Once we had decided on individual namespaces, we had to decide how to assign them. Should we use the initials or acronyms of individual organizations? As you can imagine, in a state-wide repository for cultural heritage there was the distinct possibility that there could be a number of organizations that started with the same letter and had “HS”–for historical society–as the last two. For example, there are 13 towns in Connecticut that start with the letter “C,” if each one had a local historical society, who gets the coveted “CHS”–not to mention the potential claim from the statewide Connecticut Historical Society?

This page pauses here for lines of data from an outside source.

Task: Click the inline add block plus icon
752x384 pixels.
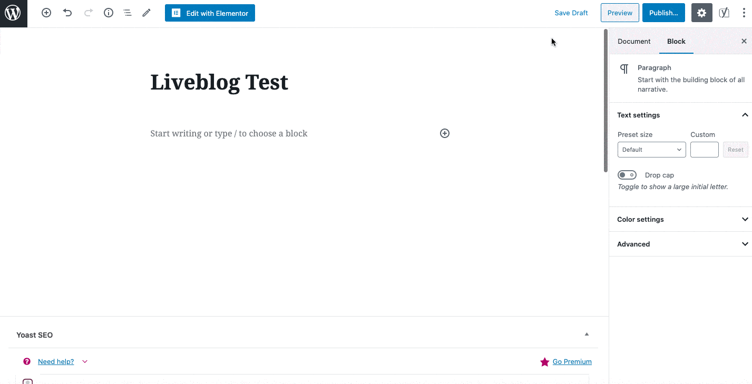Action: (x=445, y=133)
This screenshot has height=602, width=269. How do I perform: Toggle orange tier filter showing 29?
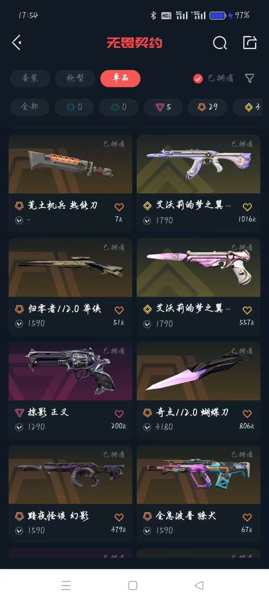[x=208, y=107]
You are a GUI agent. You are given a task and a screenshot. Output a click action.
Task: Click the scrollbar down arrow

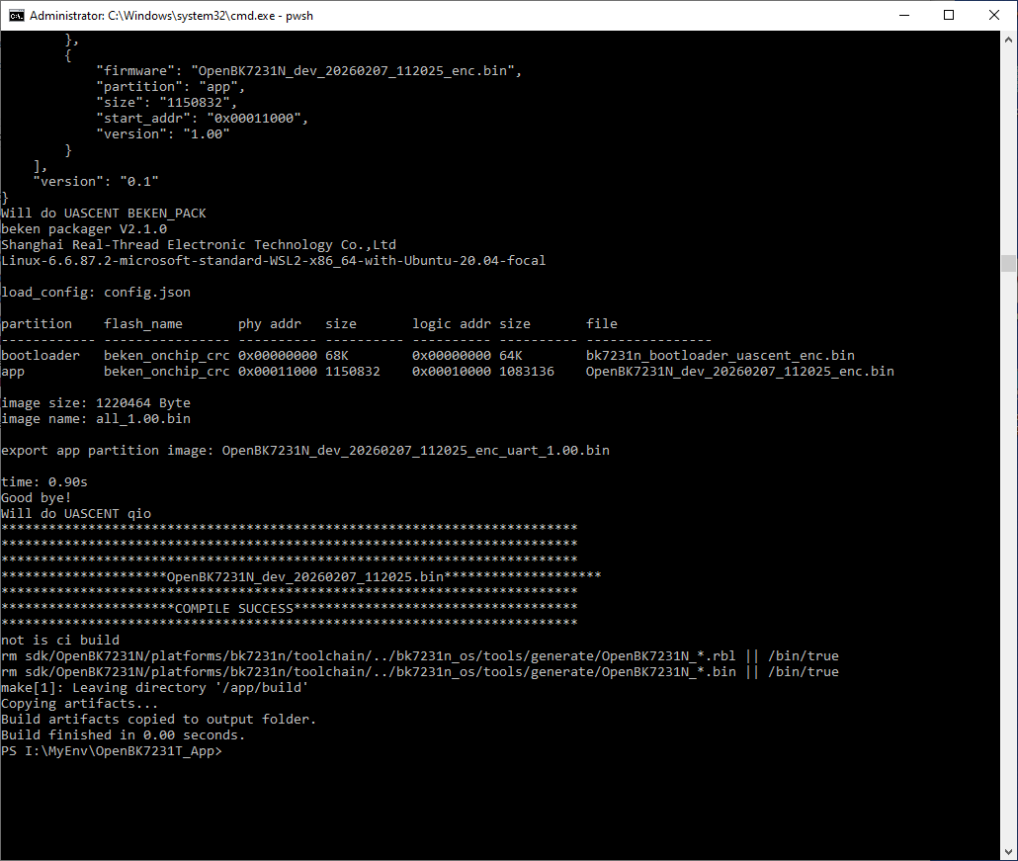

We decided that, rather than wrestle with that issue, we would punish the entire class and not use any letters in namespaces, but assign them in consecutive order. THAT left us with the dilemma of who got namespace “1.” We then decided to follow the lead of the FCC–who does not assign a channel 1 to any television station–and not have a namespace 1 (or 100, or 1000, or in fact ANY 1s at all). We finally decided on a five digit string, where the organization is identified in the first two digits, and any sub-divisions of that organization could be identified in the last three digits, always beginning with a 2 or higher.
So, the University of Connecticut Libraries was assigned the PID namespace 20002. The next organization will get 30002, and so on forever…
Now, I know this is all essentially meaningless, and that there are gigantic holes in the logic of this approach, but these are the sorts of things that take up time in repository development projects. And you thought the technology was difficult!